=== Given request ===
Convert the rows from the line containing "Click the Our Mission heading" through the line containing "Looking at the screenshot, I should 1442,224.", inclusive, into a JSON list of strings with one string per line and blank lines omitted.

=== Provided information ===

——

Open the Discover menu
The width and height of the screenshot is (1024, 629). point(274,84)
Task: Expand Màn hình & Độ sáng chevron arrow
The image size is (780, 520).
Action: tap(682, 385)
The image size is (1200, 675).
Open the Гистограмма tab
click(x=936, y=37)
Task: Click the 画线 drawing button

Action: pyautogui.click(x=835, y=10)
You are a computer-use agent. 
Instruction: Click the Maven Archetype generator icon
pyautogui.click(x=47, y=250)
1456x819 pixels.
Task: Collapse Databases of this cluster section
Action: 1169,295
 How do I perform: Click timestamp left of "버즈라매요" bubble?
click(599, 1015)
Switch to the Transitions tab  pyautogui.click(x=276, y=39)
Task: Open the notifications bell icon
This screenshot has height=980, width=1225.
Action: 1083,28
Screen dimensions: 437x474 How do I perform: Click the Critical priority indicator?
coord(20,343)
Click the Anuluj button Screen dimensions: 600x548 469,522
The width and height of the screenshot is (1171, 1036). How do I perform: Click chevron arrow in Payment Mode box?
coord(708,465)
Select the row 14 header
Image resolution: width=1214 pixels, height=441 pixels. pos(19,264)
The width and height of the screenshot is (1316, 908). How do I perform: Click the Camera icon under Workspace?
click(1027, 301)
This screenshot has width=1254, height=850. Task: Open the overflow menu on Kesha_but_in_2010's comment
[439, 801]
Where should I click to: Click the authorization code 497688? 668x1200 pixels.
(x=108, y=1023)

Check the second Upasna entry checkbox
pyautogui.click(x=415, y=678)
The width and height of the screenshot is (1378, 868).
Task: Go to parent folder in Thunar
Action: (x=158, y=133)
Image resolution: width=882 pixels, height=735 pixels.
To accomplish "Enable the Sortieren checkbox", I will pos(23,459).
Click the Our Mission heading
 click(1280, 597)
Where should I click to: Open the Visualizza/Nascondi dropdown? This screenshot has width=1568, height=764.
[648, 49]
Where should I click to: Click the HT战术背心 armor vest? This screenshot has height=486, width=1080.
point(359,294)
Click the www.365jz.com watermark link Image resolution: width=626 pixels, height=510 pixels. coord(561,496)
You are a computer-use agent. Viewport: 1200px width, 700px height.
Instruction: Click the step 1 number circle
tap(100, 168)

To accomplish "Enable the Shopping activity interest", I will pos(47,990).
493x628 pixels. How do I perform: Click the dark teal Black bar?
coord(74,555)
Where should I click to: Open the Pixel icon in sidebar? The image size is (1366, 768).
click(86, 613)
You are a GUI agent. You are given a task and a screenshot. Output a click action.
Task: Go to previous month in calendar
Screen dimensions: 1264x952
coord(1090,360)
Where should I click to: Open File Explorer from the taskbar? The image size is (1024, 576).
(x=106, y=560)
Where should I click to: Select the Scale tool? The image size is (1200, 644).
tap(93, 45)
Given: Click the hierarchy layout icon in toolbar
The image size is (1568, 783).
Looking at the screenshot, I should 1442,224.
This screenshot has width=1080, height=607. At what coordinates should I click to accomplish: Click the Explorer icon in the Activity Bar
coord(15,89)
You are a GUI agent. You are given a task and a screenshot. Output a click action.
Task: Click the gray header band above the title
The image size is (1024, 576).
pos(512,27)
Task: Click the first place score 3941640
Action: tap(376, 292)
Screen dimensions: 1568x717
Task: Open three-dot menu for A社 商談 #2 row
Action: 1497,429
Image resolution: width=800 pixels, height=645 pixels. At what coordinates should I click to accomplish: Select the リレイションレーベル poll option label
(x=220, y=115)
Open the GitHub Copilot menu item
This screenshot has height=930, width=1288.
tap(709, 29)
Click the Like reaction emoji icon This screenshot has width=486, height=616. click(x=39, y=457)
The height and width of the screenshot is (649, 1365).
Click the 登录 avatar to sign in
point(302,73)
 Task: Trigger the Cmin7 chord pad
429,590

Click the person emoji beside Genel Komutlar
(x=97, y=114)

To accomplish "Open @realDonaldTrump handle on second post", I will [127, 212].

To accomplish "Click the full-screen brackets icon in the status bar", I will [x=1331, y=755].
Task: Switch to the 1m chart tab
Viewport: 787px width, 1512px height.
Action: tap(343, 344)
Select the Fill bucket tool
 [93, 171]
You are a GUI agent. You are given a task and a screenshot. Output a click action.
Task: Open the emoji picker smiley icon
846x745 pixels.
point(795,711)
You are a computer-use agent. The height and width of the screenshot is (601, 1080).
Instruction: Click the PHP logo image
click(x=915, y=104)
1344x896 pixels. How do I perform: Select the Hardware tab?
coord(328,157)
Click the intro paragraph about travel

——

=== Finished exercise ===
[
  "Click the Our Mission heading",
  " click(1280, 597)",
  "Where should I click to: Open the Visualizza/Nascondi dropdown? This screenshot has width=1568, height=764.",
  "[648, 49]",
  "Where should I click to: Click the HT战术背心 armor vest? This screenshot has height=486, width=1080.",
  "point(359,294)",
  "Click the www.365jz.com watermark link Image resolution: width=626 pixels, height=510 pixels. coord(561,496)",
  "You are a computer-use agent. Viewport: 1200px width, 700px height.",
  "Instruction: Click the step 1 number circle",
  "tap(100, 168)",
  "To accomplish \"Enable the Shopping activity interest\", I will pos(47,990).",
  "493x628 pixels. How do I perform: Click the dark teal Black bar?",
  "coord(74,555)",
  "Where should I click to: Open the Pixel icon in sidebar? The image size is (1366, 768).",
  "click(86, 613)",
  "You are a GUI agent. You are given a task and a screenshot. Output a click action.",
  "Task: Go to previous month in calendar",
  "Screen dimensions: 1264x952",
  "coord(1090,360)",
  "Where should I click to: Open File Explorer from the taskbar? The image size is (1024, 576).",
  "(x=106, y=560)",
  "Where should I click to: Select the Scale tool? The image size is (1200, 644).",
  "tap(93, 45)",
  "Given: Click the hierarchy layout icon in toolbar",
  "The image size is (1568, 783).",
  "Looking at the screenshot, I should 1442,224."
]